O que nos falta para dizermos que está verificado a existência da tipicidade? A existência de um dever jurídico de
garante. E esta verificado aqui ou não? Qual a fonte? O contrato. Seria aceite em exame mas que tipo de contrato
seria? Eu quando entrego o carro para reparação estou a fazer um contrato com a oficina. Mas e se o nosso amigo não
tivesse pago a oficina, seria contrato? Ou seria o quê? Estaria inserido na comunidades de perigo, porque há um
domínio sobre a fonte de perigo.

Nesse caso, o que acontece a A? Vou puní-lo por ofensas à integridade física por omissão.

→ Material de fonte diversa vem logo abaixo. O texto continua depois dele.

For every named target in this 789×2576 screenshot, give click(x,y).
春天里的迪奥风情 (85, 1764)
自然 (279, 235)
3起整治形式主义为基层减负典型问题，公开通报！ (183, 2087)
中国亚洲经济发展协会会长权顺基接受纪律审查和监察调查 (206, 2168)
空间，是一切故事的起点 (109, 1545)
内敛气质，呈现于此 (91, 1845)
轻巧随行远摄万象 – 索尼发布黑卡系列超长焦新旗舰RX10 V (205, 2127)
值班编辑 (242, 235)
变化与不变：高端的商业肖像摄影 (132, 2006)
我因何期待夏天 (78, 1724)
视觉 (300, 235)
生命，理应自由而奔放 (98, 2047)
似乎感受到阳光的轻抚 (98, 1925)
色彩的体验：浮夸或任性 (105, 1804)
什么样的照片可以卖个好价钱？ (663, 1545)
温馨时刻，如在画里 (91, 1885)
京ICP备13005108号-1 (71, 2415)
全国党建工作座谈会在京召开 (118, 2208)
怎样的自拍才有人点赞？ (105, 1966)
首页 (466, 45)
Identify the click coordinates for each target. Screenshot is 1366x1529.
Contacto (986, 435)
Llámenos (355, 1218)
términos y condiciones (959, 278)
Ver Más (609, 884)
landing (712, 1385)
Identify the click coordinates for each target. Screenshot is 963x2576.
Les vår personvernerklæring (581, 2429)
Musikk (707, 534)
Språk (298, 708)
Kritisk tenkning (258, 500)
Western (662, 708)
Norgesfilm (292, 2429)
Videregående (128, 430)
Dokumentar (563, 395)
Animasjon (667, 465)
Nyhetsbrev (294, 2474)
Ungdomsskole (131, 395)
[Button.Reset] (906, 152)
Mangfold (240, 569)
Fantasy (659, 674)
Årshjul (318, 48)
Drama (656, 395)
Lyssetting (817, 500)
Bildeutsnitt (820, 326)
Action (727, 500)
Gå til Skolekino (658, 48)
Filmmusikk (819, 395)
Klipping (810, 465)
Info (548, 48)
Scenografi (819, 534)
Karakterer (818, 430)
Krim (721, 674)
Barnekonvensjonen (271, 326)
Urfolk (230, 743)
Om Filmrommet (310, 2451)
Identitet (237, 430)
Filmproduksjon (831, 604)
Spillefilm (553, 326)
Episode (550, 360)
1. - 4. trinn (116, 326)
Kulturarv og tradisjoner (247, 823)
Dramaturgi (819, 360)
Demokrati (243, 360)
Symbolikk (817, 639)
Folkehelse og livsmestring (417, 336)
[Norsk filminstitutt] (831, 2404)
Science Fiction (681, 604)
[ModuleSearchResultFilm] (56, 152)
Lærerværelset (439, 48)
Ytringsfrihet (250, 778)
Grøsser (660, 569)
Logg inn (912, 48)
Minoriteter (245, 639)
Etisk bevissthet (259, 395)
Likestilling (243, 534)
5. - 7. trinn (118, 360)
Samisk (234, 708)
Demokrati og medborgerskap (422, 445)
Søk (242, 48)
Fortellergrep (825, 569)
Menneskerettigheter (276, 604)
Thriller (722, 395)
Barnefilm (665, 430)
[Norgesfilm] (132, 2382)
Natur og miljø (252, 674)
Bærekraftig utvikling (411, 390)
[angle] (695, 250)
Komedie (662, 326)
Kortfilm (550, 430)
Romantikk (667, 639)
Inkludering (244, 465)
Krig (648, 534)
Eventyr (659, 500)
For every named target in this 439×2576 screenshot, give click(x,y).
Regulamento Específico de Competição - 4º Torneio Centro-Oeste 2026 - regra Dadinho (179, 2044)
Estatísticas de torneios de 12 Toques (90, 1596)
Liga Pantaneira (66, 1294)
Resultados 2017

Mas será doloso ou negligente? O que é que ele tinha que ter representado e querido para afirmarmos o dolo
relativamente à ofensa à integridade física do peão? Tinha que estar a representar o seu dever de garante mais
estar a preencher os elementos típicos do tipo de ofensa à integridade física, uma intencionalidade de magoar
outra pessoa, relativamente à qual ele tinha um dever de garante. No máximo em termos de dolo, o eventual mas
parece aproximar-se da negligencia consciente, ele pode representar como possível mas acredita que não se realiza,
não se conforma.

❗ Caso Prático 14:

A, guia de montanha, comanda uma expedição de alpinismo. No decurso da mesma, um dos elementos do grupo fica
em grave situação de perigo, carecendo de ajuda. Tratando-se de alguém que ainda não tinha pago o preço acordado
com A, este não o socorreu com base em tal facto.

Na sequência do exposto, o alpinista em perigo veio a sofrer uma queda de que resultou a fractura das pernas.

Quid iuris?

Resolução:

Omissão pura ou impura? Impura.

Qual é o tipo? Ofensa à integridade física.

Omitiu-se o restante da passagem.